2025, Nov 12 21:00
Why Embedded Python Hangs in a C++ Taskflow: GIL Ownership, PyGILState_Ensure, and the Minimal Fix
Learn why embedded Python in a C++ Taskflow graph hangs on Windows: GIL ownership. See the correct PyEval_SaveThread and PyGILState_Ensure pattern to fix it.
Python embedded in a C++ task graph: why it hangs and how to fix it
Running embedded Python inside a concurrent C++ task graph looks straightforward until it suddenly freezes. On Windows 10 with MSVC and Python 3.13.5, initializing the interpreter succeeds, but a task that touches Python never returns. The process stops reacting and even Ctrl+C does nothing. The root cause is subtle but well-defined: how the GIL is handled across threads.
Problem setup
The following program initializes Python, wires up a couple of paths, and schedules a few tasks using Taskflow. One of the tasks acquires the GIL to run Python-bound work. The application hangs when that task runs.
#include <iostream>
#include <taskflow/taskflow.hpp>
#define PY_SSIZE_T_CLEAN
#include <Python.h>
int main(int argc, char* argv[]) {
wchar_t venvRoot[] = L".venv";
Py_SetPythonHome(venvRoot);
Py_Initialize();
PyEval_InitThreads();
if (!Py_IsInitialized()) {
std::cerr << "Python failed to initialize\n";
return 1;
}
PyRun_SimpleString(
"import sys\n"
"sys.path.insert(0, '.venv/Lib')\n"
"sys.path.insert(0, '.venv/Lib/site-packages')\n"
);
PyRun_SimpleString(
"from time import time, ctime\n"
"print('Today is', ctime(time()))\n"
***
REQUIRED TASK 1
Please reproduce the rows verbatim, starting at the line containing "Open the share upload icon" and ending at the line containing "960x902 pixels. 304,525", with both of those lines included.
These rows have no connection to the page about embedded Python.

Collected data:
***
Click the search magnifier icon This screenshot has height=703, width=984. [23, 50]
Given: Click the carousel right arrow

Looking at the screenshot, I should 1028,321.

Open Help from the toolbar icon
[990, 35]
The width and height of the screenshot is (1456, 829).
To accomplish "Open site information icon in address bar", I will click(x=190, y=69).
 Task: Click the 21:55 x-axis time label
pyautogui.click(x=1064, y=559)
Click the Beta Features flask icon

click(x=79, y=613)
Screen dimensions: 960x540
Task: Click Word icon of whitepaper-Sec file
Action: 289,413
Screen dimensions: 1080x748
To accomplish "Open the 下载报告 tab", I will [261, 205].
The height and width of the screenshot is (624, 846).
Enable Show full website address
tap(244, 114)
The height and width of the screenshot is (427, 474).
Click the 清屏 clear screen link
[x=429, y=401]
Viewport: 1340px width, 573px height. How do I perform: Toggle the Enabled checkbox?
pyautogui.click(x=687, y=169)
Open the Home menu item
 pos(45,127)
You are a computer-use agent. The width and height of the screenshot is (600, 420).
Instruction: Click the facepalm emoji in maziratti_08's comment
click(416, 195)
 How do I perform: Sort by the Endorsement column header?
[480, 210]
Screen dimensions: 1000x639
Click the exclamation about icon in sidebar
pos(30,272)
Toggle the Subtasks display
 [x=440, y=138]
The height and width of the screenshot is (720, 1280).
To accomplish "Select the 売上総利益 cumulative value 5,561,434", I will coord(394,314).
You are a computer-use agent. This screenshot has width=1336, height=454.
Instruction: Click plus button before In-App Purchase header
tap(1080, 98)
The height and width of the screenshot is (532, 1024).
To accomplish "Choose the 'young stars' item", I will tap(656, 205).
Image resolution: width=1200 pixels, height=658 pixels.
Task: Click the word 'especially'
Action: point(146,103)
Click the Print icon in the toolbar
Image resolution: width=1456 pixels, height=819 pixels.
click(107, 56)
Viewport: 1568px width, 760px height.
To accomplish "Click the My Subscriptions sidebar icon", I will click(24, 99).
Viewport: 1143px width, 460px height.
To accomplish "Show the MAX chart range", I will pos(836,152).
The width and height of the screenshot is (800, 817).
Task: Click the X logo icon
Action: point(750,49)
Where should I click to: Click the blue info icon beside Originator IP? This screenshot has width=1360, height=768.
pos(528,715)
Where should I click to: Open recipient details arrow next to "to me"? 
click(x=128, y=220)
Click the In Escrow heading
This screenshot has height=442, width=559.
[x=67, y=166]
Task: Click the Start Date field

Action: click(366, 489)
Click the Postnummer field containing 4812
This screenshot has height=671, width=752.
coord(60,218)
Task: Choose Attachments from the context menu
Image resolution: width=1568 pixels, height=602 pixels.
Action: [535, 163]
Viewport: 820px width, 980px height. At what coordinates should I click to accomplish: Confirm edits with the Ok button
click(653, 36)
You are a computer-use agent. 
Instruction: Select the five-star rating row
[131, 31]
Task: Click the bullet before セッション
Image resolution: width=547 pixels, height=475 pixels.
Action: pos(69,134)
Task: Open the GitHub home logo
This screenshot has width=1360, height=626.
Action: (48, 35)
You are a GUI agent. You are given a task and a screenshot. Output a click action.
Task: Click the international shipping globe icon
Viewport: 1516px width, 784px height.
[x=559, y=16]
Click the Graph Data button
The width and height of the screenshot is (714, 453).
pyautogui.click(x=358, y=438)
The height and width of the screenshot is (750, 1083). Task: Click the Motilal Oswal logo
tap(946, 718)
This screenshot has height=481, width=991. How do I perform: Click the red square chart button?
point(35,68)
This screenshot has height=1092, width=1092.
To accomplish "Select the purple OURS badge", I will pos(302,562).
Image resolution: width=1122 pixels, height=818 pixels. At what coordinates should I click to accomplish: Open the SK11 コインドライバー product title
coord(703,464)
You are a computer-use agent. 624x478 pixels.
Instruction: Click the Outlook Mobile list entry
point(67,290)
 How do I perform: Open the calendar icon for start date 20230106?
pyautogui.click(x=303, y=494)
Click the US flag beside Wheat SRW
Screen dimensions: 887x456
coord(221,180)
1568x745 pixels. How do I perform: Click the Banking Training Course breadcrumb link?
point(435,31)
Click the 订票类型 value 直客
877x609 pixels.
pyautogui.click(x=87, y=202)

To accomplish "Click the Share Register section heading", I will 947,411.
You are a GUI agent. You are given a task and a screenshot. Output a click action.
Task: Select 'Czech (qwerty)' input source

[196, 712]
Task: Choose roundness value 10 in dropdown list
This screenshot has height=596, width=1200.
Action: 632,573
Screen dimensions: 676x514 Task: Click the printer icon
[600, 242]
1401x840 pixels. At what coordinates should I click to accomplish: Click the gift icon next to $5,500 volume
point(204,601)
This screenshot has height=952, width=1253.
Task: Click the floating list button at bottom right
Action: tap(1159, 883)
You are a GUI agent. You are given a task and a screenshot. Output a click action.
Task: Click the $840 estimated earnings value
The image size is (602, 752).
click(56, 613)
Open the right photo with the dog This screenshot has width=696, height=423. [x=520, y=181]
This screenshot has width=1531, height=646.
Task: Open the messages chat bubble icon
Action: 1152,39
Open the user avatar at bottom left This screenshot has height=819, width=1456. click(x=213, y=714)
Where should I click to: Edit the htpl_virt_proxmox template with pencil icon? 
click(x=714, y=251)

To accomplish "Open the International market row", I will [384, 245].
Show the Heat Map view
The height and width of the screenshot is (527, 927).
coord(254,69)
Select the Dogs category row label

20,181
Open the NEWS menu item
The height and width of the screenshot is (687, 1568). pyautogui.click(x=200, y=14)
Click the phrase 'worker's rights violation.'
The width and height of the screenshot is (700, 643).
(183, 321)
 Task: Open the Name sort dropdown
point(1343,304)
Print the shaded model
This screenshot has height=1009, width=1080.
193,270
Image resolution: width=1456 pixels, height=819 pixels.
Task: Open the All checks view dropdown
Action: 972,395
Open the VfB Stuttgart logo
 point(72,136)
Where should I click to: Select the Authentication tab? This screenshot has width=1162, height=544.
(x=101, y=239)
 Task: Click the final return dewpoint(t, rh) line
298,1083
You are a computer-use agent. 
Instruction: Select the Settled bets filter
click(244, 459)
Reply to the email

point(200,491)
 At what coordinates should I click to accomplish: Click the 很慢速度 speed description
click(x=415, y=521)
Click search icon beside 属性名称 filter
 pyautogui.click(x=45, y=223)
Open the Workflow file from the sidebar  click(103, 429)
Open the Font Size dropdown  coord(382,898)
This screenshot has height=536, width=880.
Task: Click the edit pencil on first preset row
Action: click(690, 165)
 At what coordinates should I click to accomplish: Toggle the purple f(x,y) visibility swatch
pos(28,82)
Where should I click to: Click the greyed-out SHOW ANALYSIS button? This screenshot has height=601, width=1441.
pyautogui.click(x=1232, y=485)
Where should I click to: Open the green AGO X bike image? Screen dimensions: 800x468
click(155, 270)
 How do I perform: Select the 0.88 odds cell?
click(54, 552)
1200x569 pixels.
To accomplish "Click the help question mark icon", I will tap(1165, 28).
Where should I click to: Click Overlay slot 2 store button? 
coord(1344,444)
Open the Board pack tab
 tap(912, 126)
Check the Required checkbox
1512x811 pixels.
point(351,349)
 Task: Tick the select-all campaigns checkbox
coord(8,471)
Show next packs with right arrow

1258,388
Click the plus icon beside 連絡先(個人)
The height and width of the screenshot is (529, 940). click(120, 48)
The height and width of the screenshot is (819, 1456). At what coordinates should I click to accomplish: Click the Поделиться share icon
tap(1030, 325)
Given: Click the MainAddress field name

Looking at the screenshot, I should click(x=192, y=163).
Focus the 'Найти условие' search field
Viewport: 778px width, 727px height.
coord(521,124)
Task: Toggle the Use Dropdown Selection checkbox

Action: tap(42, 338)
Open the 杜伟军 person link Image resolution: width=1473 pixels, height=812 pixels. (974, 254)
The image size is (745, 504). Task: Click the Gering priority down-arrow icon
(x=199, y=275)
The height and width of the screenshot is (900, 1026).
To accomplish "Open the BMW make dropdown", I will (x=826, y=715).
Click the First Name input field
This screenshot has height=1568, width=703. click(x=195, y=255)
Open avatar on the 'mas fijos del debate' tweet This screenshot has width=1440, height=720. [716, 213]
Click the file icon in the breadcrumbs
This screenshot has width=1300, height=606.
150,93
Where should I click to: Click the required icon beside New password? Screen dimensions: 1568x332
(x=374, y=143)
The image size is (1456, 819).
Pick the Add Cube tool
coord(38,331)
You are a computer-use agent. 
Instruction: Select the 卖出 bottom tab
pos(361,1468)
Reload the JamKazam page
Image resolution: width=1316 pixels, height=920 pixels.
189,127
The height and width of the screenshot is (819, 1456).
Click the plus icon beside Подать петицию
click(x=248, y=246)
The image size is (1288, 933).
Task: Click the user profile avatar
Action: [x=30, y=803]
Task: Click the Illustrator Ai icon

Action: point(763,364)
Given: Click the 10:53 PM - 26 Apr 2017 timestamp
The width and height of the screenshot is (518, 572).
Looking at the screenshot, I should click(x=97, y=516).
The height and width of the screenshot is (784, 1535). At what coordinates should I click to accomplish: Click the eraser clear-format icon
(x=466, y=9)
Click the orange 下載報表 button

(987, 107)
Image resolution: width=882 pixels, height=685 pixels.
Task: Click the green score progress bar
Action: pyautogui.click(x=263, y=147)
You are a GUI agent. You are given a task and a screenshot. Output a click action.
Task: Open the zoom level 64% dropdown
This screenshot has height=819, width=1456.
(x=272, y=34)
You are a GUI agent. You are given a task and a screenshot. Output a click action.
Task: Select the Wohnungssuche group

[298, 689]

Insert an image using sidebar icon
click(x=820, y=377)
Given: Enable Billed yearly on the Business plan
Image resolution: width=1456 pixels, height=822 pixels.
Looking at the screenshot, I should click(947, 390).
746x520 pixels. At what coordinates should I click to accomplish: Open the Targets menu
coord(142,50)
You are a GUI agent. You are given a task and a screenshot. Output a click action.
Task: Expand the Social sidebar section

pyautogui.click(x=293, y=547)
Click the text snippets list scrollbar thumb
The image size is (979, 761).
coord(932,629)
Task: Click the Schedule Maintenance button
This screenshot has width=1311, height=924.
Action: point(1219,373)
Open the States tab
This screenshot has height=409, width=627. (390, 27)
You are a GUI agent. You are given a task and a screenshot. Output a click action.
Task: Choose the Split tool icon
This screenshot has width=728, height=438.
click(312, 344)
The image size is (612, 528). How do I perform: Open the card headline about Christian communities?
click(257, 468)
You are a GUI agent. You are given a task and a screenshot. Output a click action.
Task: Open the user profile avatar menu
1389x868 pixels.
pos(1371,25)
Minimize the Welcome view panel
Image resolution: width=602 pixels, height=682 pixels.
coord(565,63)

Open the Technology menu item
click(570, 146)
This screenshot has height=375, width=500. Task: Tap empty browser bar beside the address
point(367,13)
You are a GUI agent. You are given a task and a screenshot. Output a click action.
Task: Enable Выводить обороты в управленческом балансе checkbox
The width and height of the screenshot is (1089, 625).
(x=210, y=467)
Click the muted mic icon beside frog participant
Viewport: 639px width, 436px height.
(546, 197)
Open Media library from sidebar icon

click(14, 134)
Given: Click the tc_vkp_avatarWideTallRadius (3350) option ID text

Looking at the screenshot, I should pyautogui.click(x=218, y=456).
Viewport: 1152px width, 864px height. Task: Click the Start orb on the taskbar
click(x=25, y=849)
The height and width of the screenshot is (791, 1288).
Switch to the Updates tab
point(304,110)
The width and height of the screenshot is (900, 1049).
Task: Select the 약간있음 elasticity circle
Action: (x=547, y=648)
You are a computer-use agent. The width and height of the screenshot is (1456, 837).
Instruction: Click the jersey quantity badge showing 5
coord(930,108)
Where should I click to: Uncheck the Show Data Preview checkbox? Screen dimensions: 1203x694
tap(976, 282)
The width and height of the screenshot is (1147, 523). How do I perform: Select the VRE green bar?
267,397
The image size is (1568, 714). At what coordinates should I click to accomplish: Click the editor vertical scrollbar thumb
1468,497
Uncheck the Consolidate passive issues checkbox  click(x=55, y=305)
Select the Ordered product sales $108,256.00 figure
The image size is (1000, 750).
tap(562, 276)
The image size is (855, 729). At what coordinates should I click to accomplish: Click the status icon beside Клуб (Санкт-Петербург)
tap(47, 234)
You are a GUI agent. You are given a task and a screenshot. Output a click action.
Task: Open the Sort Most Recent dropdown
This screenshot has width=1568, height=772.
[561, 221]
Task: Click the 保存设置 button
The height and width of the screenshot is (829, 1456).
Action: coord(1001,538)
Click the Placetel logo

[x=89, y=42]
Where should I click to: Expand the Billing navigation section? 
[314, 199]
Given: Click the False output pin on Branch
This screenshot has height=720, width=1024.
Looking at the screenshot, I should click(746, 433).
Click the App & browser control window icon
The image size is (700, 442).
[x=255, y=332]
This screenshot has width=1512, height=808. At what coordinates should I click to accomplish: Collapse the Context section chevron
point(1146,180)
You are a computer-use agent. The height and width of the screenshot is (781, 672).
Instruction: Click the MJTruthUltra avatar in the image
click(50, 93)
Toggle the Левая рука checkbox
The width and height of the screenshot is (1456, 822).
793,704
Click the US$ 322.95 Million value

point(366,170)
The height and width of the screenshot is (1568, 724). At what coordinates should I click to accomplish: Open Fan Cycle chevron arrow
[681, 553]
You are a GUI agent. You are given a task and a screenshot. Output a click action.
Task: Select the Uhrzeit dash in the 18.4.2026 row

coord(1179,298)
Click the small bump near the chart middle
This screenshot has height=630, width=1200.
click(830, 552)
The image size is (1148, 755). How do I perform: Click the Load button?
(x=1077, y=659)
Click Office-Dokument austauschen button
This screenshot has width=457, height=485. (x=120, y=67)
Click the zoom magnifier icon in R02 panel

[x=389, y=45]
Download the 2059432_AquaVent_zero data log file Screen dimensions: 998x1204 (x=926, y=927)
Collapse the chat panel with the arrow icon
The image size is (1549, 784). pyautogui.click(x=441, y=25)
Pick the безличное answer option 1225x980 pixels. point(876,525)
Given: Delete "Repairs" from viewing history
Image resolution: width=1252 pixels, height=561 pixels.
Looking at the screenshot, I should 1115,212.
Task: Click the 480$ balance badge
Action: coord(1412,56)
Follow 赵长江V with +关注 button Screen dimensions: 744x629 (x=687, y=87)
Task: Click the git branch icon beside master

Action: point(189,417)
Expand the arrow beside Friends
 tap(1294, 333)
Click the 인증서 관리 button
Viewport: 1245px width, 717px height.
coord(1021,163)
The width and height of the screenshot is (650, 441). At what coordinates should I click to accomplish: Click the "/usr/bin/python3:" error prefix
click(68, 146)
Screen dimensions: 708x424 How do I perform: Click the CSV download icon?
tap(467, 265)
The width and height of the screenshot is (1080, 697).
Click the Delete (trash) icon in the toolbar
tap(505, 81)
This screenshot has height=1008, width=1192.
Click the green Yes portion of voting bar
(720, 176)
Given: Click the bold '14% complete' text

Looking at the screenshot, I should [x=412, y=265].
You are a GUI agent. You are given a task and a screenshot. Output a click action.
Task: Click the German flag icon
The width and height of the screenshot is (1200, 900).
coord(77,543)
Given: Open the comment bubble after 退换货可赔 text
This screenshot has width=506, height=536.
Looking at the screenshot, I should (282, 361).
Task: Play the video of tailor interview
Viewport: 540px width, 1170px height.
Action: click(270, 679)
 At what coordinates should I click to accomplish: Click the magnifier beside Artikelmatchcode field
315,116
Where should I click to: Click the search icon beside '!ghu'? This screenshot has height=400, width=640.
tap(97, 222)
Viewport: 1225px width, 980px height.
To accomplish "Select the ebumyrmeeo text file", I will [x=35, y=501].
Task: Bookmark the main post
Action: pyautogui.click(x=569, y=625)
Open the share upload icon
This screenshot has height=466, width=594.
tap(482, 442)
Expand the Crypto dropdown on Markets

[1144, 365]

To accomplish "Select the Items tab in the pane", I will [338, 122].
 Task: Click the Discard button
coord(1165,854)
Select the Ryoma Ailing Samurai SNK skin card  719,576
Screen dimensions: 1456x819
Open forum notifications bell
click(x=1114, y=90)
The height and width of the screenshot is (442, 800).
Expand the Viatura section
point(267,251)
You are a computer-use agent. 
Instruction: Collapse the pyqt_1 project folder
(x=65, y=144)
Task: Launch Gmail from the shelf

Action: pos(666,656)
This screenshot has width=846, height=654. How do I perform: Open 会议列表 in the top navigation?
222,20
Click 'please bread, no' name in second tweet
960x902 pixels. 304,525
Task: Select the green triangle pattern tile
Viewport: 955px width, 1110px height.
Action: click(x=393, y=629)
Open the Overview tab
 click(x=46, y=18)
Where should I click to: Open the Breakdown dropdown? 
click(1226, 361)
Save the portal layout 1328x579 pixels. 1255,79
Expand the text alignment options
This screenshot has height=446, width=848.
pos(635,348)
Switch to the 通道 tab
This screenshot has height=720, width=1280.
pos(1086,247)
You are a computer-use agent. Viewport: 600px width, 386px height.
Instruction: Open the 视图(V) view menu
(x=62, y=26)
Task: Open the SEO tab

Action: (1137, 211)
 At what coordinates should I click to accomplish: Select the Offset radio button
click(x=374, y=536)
***
REQUIRED TASK 2
For each statement below, say whether it agrees with the page on embedded Python hanging in a C++ task graph. Answer yes or no, and quote the words of the page that decide it.
(a) The hang occurs on Windows 10 with MSVC and Python 3.13.5.
(b) Pressing Ctrl+C stops the frozen process.
(c) In the program, every task acquires the GIL.

EXERCISE SOLUTION 1
Open the share upload icon
This screenshot has height=466, width=594.
tap(482, 442)
Expand the Crypto dropdown on Markets

[1144, 365]

To accomplish "Select the Items tab in the pane", I will [338, 122].
 Task: Click the Discard button
coord(1165,854)
Select the Ryoma Ailing Samurai SNK skin card  719,576
Screen dimensions: 1456x819
Open forum notifications bell
click(x=1114, y=90)
The height and width of the screenshot is (442, 800).
Expand the Viatura section
point(267,251)
You are a computer-use agent. 
Instruction: Collapse the pyqt_1 project folder
(x=65, y=144)
Task: Launch Gmail from the shelf

Action: pos(666,656)
This screenshot has width=846, height=654. How do I perform: Open 会议列表 in the top navigation?
222,20
Click 'please bread, no' name in second tweet
960x902 pixels. 304,525

EXERCISE SOLUTION 2
(a) Yes: "On Windows 10 with MSVC and Python 3.13.5, initializing the interpreter succeeds, but a task that touches Python never returns."
(b) No: "The process stops reacting and even Ctrl+C does nothing."
(c) No: "One of the tasks acquires the GIL to run Python-bound work."